A second dominant belief of the 19th century was the belief in freedom, also tied to perfectionism. This freedom, however, didn’t mean you could do whatever you want. For this Temperance Movement, the concept of freedom was to act with self-control –freedom from lusts and addictions would be the result. The attitude was that not only should individuals be self-controlled, but it was the job of all Christians to regulate the drinking of others in order to attain national perfection.

Drinking then was much worse than it is today. The average per capita consumption of alcohol in 1830 was seven gallons of liquor a year, twice what is consumed today. That didn’t include wine or beer.

Out of this movement came Prohibition, where alcohol would be banned by the 18th Amendment in 1919. Eventually, sanity returned to the nation in 1933 with Prohibition’s repeal with the passage of the 21st Amendment.

Today, the Spirit of the Times actually has similarities to the 19th century, but with major differences. I’ve dealt with them in several previous columns: “The Era of Post-Truth,” “the Second Gilded Age” and the “Post-Modern World.”

To summarize:

• Post Truth means “Relating to or denoting circumstances in which objective facts are less influential in shaping public opinion than appeals to emotion and personal belief.” Reading the newspaper each day or watching news feeds provides ample examples of “fake news.”

• The Second Gilded Age: “It was meant to describe an American society with a glittering surface of gold that concealed a corrupt core” (Joseph P. Ellis, “American Dialogue”).
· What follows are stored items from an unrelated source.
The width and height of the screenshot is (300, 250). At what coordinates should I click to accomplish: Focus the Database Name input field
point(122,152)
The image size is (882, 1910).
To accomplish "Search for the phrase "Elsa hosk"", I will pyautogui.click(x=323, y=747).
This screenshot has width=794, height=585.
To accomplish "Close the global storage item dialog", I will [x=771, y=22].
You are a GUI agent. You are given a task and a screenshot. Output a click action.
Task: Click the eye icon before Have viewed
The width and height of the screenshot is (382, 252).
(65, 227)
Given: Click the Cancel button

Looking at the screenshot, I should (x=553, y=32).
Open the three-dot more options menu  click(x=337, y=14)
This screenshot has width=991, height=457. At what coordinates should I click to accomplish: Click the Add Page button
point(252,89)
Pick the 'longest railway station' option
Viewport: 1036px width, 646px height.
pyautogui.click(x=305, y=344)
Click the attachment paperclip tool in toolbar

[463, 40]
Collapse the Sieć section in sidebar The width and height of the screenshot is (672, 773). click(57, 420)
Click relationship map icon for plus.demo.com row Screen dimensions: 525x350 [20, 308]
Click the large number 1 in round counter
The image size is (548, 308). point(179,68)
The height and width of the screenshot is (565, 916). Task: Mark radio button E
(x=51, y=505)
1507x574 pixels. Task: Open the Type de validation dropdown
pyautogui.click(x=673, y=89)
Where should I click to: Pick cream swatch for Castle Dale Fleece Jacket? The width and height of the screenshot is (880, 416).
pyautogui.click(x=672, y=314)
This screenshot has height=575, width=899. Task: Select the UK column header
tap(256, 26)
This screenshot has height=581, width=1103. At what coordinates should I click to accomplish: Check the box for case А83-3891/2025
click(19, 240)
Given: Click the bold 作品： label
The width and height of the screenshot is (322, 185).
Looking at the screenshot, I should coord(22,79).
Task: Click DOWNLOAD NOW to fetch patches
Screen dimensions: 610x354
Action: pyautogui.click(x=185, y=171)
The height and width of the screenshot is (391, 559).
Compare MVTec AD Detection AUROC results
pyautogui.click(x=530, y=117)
According to Ellis, we are now living in America’s Second Gilded Age where income inequality is at a higher level than during the first Gilded Age of the late 19th and early 20th centuries.

• The Post Modern World: World Wars I and II profoundly shattered the belief in human perfectibility and rationality. The post-modern worldview began to take shape beginning in the 1950s and continues to develop into the 21st century. The key components of this perspective reject the belief in absolute truth in the field of ethics and religion, but not so much in science or technology. Truth becomes relative to ones’ culture.

Kurt Struckmeyer in his blog called, “The Post Modern World,” described it this way: “If I can feel it, if I can touch it, then it must be true.”

In both the 19th century and in our times, human beings gravitate toward extremes. Only in the light of reflection and the rise of a new zeitgeist, usually an overreaction to the previous Spirit of the Times, does a level of sanity arise, until the cycle repeats itself, again and again. The best solution to these tendencies is to seek the Buddha’s Middle Way, or Socrates’ Golden Mean, or Solomon’s advice to avoid extremes.

The 19th century got it right about freedom meaning self- control. Add to self-control self-awareness and you are truly on the road to real freedom in any era.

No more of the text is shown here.